DIRECTIONS:
No picture belongs in the answer, which must hold exactly the lines from the one with "The image size is (428, 195)." through the final line below.

DATASET CONTENT:
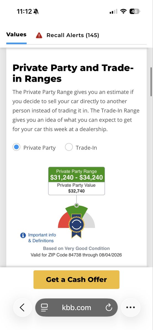Open the page menu icon beside kbb.com

[44, 307]
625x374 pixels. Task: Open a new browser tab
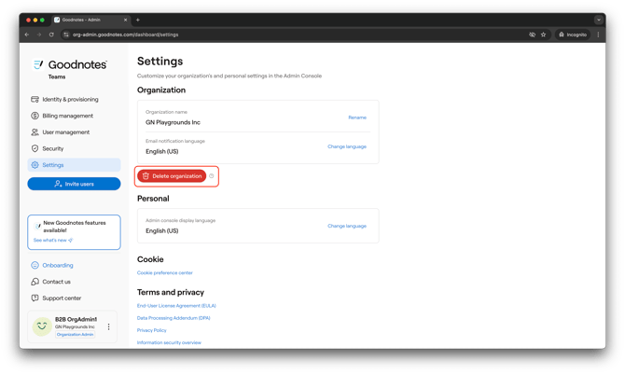tap(138, 20)

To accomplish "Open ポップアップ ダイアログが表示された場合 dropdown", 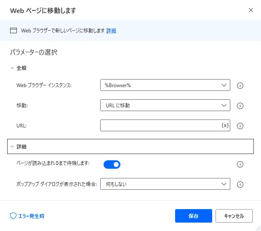I will coord(165,184).
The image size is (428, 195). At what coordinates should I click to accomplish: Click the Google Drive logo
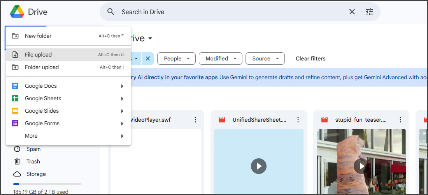tap(17, 12)
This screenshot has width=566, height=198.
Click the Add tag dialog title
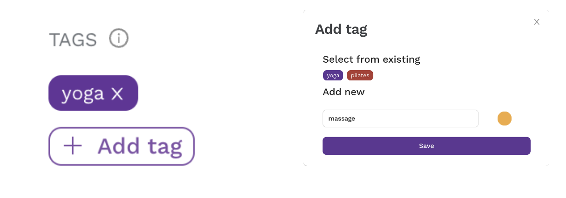point(341,29)
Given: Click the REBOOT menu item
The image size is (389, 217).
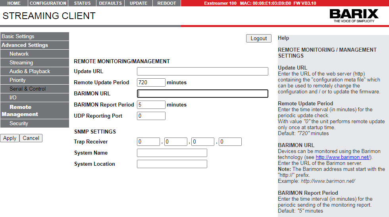Looking at the screenshot, I should pyautogui.click(x=167, y=3).
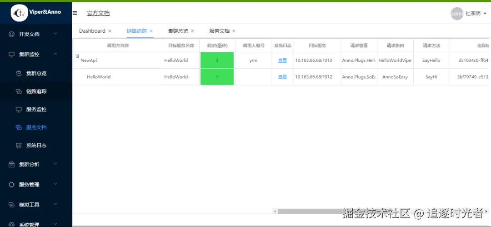Switch to the Dashboard tab

(x=92, y=31)
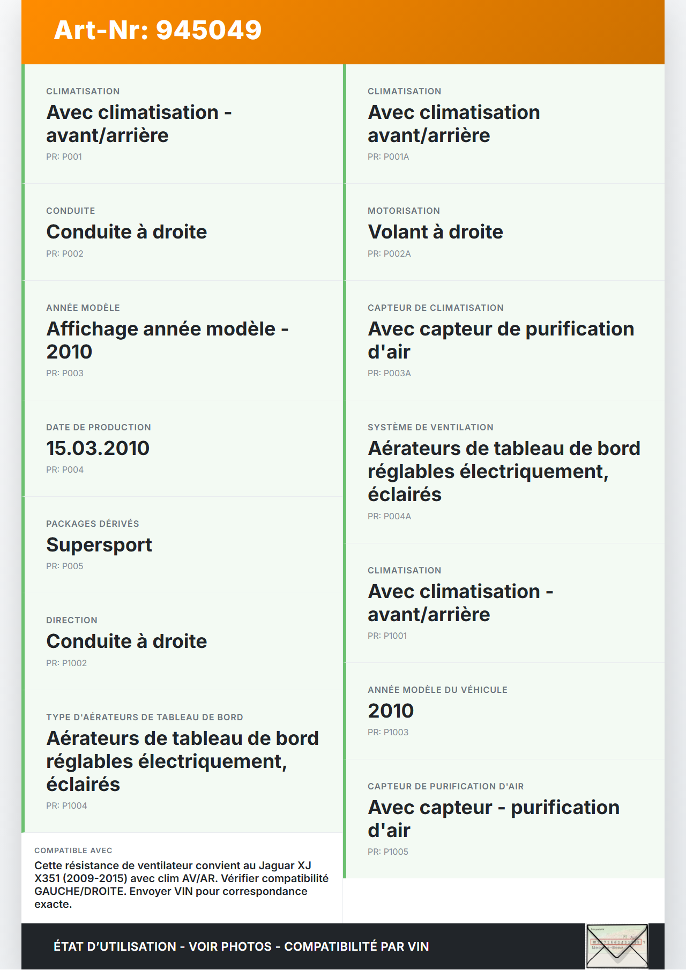
Task: Click Année modèle du véhicule 2010 card
Action: (504, 711)
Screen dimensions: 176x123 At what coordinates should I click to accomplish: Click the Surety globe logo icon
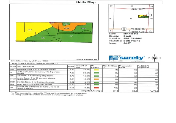click(x=114, y=58)
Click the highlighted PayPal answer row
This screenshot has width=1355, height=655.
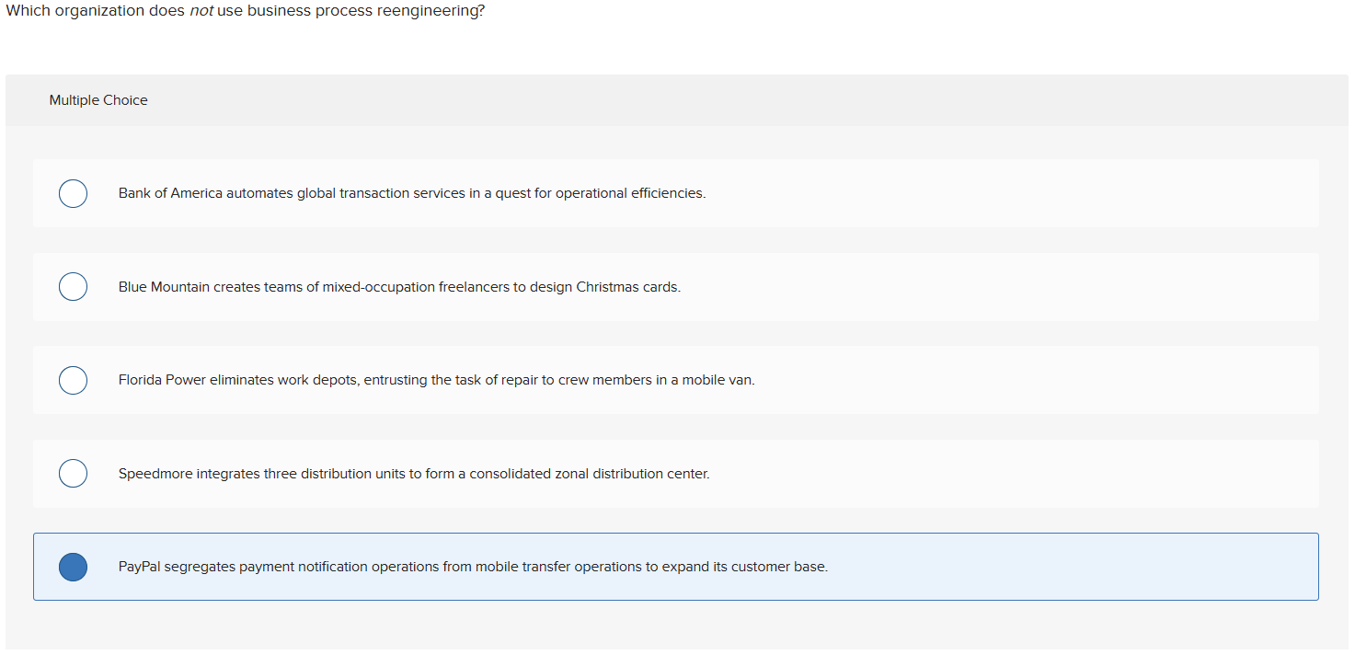pos(676,567)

ANSWER SPACE:
The image size is (428, 195). At what coordinates should I click to accomplish: Click the Google Drive logo
tap(17, 12)
This screenshot has width=566, height=198.
Click the Add tag dialog title
point(341,29)
Given: Click the REBOOT menu item
The image size is (389, 217).
Looking at the screenshot, I should pyautogui.click(x=167, y=3).
Switch to the Dashboard tab

(x=92, y=31)
Task: Click Année modèle du véhicule 2010 card
Action: (504, 711)
Screen dimensions: 176x123 At what coordinates should I click to accomplish: Click the Surety globe logo icon
click(x=114, y=58)
Click the highlighted PayPal answer row
This screenshot has width=1355, height=655.
pos(676,567)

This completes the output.